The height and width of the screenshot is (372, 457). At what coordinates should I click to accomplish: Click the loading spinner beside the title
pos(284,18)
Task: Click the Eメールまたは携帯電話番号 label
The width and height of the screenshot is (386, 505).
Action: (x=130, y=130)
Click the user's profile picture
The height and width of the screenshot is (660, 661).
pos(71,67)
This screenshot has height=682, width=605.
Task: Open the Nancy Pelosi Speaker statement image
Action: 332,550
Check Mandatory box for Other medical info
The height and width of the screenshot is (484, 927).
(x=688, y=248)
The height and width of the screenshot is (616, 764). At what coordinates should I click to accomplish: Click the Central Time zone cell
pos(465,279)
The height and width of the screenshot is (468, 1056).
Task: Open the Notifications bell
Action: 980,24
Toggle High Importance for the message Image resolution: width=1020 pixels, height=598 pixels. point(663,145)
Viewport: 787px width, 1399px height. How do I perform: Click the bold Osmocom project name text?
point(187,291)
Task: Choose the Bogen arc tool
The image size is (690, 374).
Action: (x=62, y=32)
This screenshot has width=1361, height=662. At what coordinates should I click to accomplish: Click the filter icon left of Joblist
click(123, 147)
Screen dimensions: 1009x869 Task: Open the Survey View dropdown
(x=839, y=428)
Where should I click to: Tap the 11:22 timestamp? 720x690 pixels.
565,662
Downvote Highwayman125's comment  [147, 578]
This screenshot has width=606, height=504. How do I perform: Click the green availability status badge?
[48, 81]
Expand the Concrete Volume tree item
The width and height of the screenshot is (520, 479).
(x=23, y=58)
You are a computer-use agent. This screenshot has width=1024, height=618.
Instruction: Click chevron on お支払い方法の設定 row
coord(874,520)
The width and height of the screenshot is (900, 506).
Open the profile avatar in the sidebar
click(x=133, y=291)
━━━━━━━━━━
Exactly as shown, give every record again.

• Written answer:
The height and width of the screenshot is (372, 457). At what coordinates should I click to accomplish: Click the loading spinner beside the title
pos(284,18)
Task: Click the Eメールまたは携帯電話番号 label
The width and height of the screenshot is (386, 505).
Action: (x=130, y=130)
Click the user's profile picture
The height and width of the screenshot is (660, 661).
pos(71,67)
This screenshot has height=682, width=605.
Task: Open the Nancy Pelosi Speaker statement image
Action: 332,550
Check Mandatory box for Other medical info
The height and width of the screenshot is (484, 927).
(x=688, y=248)
The height and width of the screenshot is (616, 764). At what coordinates should I click to accomplish: Click the Central Time zone cell
pos(465,279)
The height and width of the screenshot is (468, 1056).
Task: Open the Notifications bell
Action: 980,24
Toggle High Importance for the message Image resolution: width=1020 pixels, height=598 pixels. point(663,145)
Viewport: 787px width, 1399px height. How do I perform: Click the bold Osmocom project name text?
point(187,291)
Task: Choose the Bogen arc tool
The image size is (690, 374).
Action: (x=62, y=32)
This screenshot has width=1361, height=662. At what coordinates should I click to accomplish: Click the filter icon left of Joblist
click(123, 147)
Screen dimensions: 1009x869 Task: Open the Survey View dropdown
(x=839, y=428)
Where should I click to: Tap the 11:22 timestamp? 720x690 pixels.
565,662
Downvote Highwayman125's comment  [147, 578]
This screenshot has width=606, height=504. How do I perform: Click the green availability status badge?
[48, 81]
Expand the Concrete Volume tree item
The width and height of the screenshot is (520, 479).
(x=23, y=58)
You are a computer-use agent. This screenshot has width=1024, height=618.
Instruction: Click chevron on お支払い方法の設定 row
coord(874,520)
The width and height of the screenshot is (900, 506).
Open the profile avatar in the sidebar
click(x=133, y=291)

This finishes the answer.